Sembrerebbe del tutto naturale, e quindi opportuno, scegliere l’aria come miscela da respirare in immersione. Cosa c’è di più semplice e naturale di essa? Ma ciò che sembra più naturale non sempre è altrettanto salutare, e respirare aria a pressione maggiore di quella atmosferica rientra pienamente in questa categoria.
Durante l’immersione aumenta la pressione dell’aria che respiriamo, e quindi aumentano le pressioni parziali dei gas componenti. In sostanza, è il numero di molecole che entrano negli alveoli polmonari ad ogni respiro che aumenta, malgrado esse occupino sempre lo stesso volume. Superate certe soglie di pressione parziale, sia l’ossigeno che l’azoto cominciano a darci dei fastidi, e aumentando ancora la pressione ambiente, iniziano a diventare sempre più pericolosi. Ciò significa che l’aria, ma in generale qualunque miscela respiratoria, è adatta ad essere respirata solo entro un delimitato intervallo di profondità ovvero di pressione ambiente.
Mentre l’azoto respirato ad elevata pressione ha un effetto narcotico, che si manifesta con soglie di pressione piuttosto sfumate e personali, l’eccesso di ossigeno (iperossia) ha effetto sul Sistema Nervoso Centrale (sindrome di Paul Bert) ed è causa indiretta dell’aumento della anidride carbonica nel sangue e, a lungo andare, provoca la tossicità polmonare (sindrome di Lorrain-Smith). Inoltre mentre l’effetto dell’azoto è narcotico e graduale, gli effetti dell’eccesso di ossigeno (PO2) sul sistema nervoso centrale sono improvvisi e convulsivi.

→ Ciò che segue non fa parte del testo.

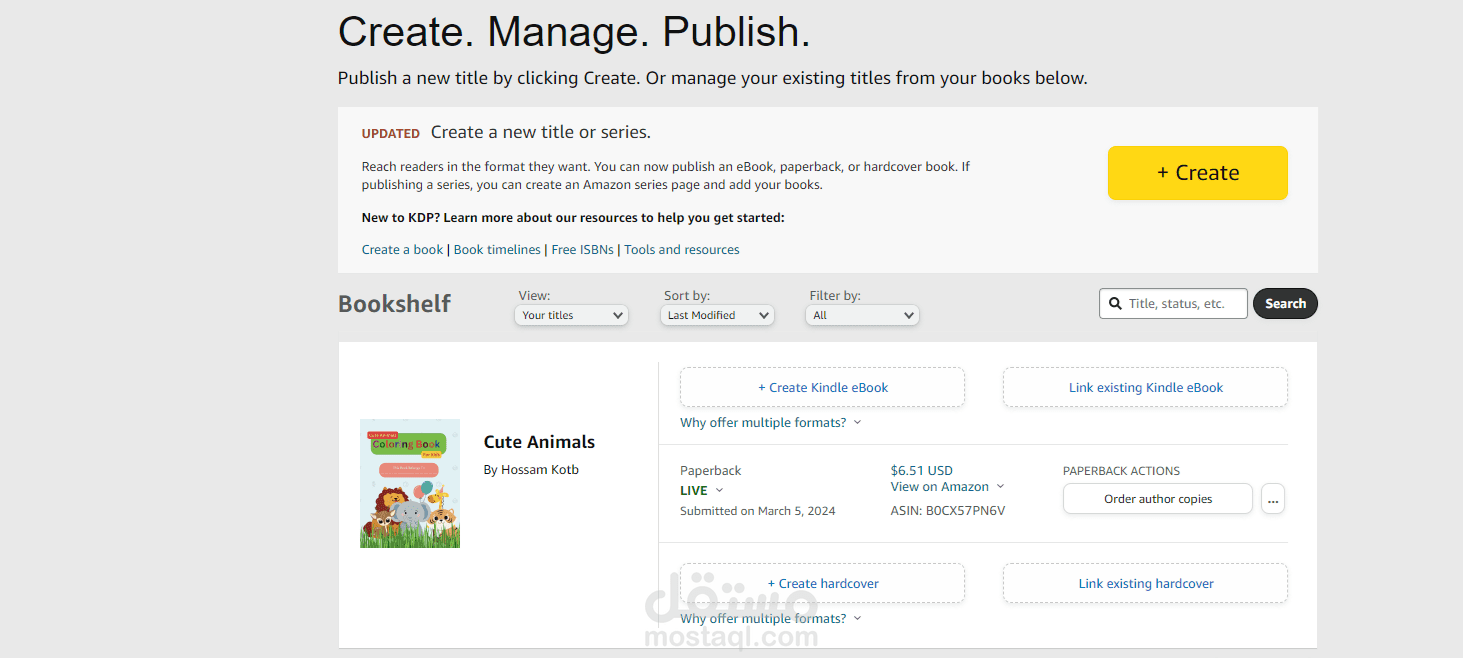Click 'Order author copies' button
Viewport: 1463px width, 665px height.
pos(1158,499)
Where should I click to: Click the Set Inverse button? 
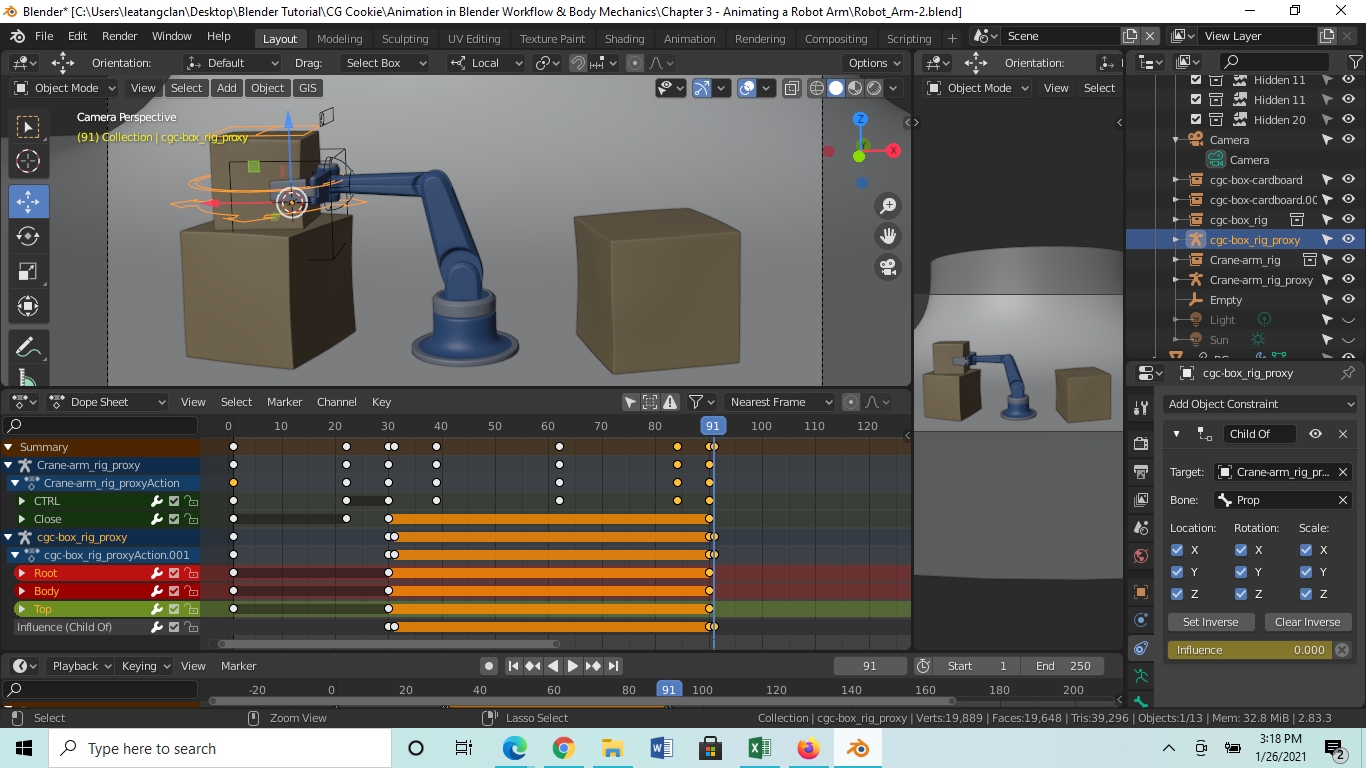(1210, 622)
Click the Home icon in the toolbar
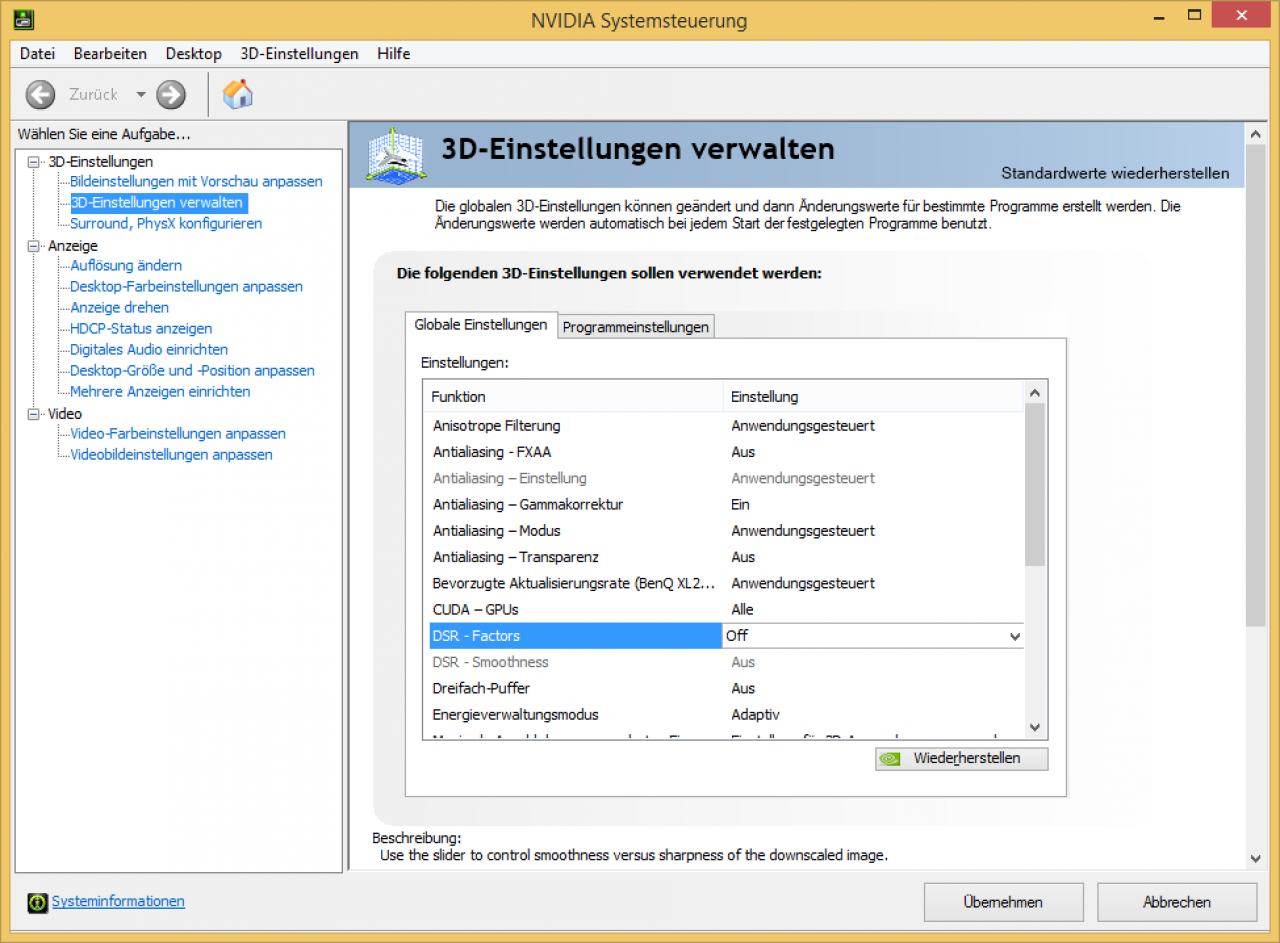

Quindi la scelta apparentemente più naturale, e cioè di utilizzare semplice aria per respirare in immersione, diviene sempre meno vantaggiosa e salutare all’aumentare della profondità, fino a rivelarsi decisamente inadatta e infine tossica.
Si può dire che il maggior e forse l’unico vantaggio dell’uso di aria in immersione è quello della sua facile reperibilità e conseguentemente del basso costo di ricarica delle bombole. Poco oltre i 50 metri diviene preferibile usare una miscela respiratoria che contenga una ridotta percentuale sia di azoto che di ossigeno, per limitare gli inconvenienti che ho brevemente descritto. Ciò richiede necessariamente l’introduzione di un terzo gas, ad esempio l’elio, che consenta di ridurre al valore desiderato le percentuali di ossigeno e azoto, o eventualmente sostituisca integralmente l’azoto.
Nel primo caso si ha una miscela ternaria, il trimix, così chiamata proprio perché costituita da tre gas, mentre nel secondo caso si ottiene una miscela binaria costituita solo da ossigeno ed elio, l’heliox. L’alta profondità è quindi il regno di miscele sintetiche, accuratamente progettate in funzione della profondità da raggiungere. L’aria è estromessa sistematicamente dalla lista delle scelte possibili per questo tipo di immersioni. Ma esiste una fascia di profondità intermedia piuttosto sfumata, tra i quaranta ed i cinquanta metri, nella quale si sconfina spesso durante le immersioni ricreative, in cui l’aria, pur potendo con opportune cautele essere ancora utilizzata, comporta rischi più marcati rispetto alle profondità inferiori, legati proprio alla narcosi e alla tossicità dell’ossigeno.
Attenti a non bere troppo …. azoto
Come ben sappiamo, l’azoto (N2) è il costituente principale dell’aria, della quale occupa il 78 % in volume. E’ un gas insapore, inodore e incolore, ed è un costituente fondamentale di tutti i tessuti viventi, presente ad esempio in numerose molecole, nel DNA e nelle proteine. La sua principale proprietà, da cui prende anche il nome, sta proprio in ciò che questo gas non sa fare: permettere la vita, in quanto non in grado di mantenere la combustione e la respirazione.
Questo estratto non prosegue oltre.